(Challenges)
**a.** According to the thread-securing device passage, what does each device 50, 52 comprise?
**b.** Reproduce the thread-securing device passage verbatim, starting with "After the rotation" and going on through "lead 138, 140.".
─── Document section
Adjacent the end face of the housing 16 there is an "operating zone" which contains the moving package supports (chucks 24, 26) and the thread guiding component 18, 22. A base plate 128 is located underneath the right-hand side portion of this operating zone. A seperating wall 130 is provided on the left-hand side of the operating zone, being supported by the housing 16 and extending forwardly therefrom. The seperating wall 130 carries at its upper and lower ends respective extensions 132, each of which is only partially illustrated and which form part of a hood (not shown) for the operating zone.
The upper extension 132 carries a holder 134 for a first means 50 for securing a thread end while the lower extension 132 carries a holder 136 for a second means or device 52. The devices 50, 52 are rotatably supported by their respective holders so that each device can be pivoted between a withdrawn position and a readiness position (illustrated in FIG. 1 for the device 52). The readiness position of device 52 is so arranged relative to the path 31 that the surface of the full package 42 comes into contact with the end portion of the device 52 during pivoting of the chuck 26 back into its rest position 250.
When the package 42 has arrived in its rest position, it has forced the device 52 back towards its withdrawn position, but not completely back into that position. The upper device 50 and the full package 36 cooperate in a similar manner, this "operating position" for the device 50 being indicated in FIG. 1 with dotted lines. The angle of pivot of the device 50 or 52 between its readiness position and its operating position is dependent upon the diameter of the respective full package 36 or 42; the readiness position of the device 50 or 52 must be so disposed that the device comes into contact with the surface of a full package 36 or 42 respectively during the "return movement" of this package (even when the package diameter has the minimum designed value).
After the rotation of the full package 36, or 42 has been brought to a stop by a brake device (not shown), the device 50, or 52, is pivoted back from the operating position into the withdrawn position. This last-named position is so arranged for each device that the device leaves the respective full package 36, or 42, free for doffing (removal from the chuck 24, or 26). When doffing has been carried out, the device 50, or 52, can be pivoted back into the readiness position. As subsequently explained in further detail with reference to the additional Figures, each device 50, 52 comprises a pressure jet. In order to enable this jet to be supplied with pressure air from a non-illustrated source in the housing 16, each device is connected with that source by means of a respective, flexible pneumatic lead 138, 140.
The structure of each device 50, 52, together with its respective holder 134, 136, and the mode of operation of these devices will now be explained in further detail with reference to FIGS. 2 to 4. Since the lower device 52 is similarly constructed and operates in the same manner as the upper device 50, only the latter and its holder 134 will be illustrated and described in the remainder of the specification. Everything which is said in connection with this upper device applies equally to the lower device 52.
──────
─── Material provided
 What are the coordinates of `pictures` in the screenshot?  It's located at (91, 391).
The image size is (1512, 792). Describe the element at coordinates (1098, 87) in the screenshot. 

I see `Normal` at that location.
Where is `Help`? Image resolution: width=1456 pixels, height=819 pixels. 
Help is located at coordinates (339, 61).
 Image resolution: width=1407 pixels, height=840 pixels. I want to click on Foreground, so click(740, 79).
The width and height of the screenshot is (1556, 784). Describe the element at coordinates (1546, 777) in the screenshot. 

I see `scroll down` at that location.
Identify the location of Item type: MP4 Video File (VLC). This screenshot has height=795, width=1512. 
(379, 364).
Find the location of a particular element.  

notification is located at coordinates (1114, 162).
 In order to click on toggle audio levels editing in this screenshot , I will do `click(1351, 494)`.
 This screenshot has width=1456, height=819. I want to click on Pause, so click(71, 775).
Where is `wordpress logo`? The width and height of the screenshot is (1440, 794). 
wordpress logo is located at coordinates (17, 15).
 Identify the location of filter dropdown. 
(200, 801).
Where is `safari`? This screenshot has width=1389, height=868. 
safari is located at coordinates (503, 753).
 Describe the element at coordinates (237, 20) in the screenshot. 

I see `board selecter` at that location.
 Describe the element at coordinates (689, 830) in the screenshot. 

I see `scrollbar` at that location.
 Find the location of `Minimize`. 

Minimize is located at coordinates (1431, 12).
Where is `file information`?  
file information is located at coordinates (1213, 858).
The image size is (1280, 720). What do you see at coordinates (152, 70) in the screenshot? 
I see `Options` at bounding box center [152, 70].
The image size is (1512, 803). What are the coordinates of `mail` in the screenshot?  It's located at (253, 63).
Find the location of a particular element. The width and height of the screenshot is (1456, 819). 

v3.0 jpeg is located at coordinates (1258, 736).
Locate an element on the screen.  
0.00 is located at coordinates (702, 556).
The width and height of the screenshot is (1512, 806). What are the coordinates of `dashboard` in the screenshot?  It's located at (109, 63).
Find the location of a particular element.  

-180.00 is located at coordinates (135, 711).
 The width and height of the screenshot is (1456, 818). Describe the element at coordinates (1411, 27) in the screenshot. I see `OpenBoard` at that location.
──────
(Answers to the exercises)
**a.** Each device 50, 52 comprises a pressure jet.

**b.**
After the rotation of the full package 36, or 42 has been brought to a stop by a brake device (not shown), the device 50, or 52, is pivoted back from the operating position into the withdrawn position. This last-named position is so arranged for each device that the device leaves the respective full package 36, or 42, free for doffing (removal from the chuck 24, or 26). When doffing has been carried out, the device 50, or 52, can be pivoted back into the readiness position. As subsequently explained in further detail with reference to the additional Figures, each device 50, 52 comprises a pressure jet. In order to enable this jet to be supplied with pressure air from a non-illustrated source in the housing 16, each device is connected with that source by means of a respective, flexible pneumatic lead 138, 140.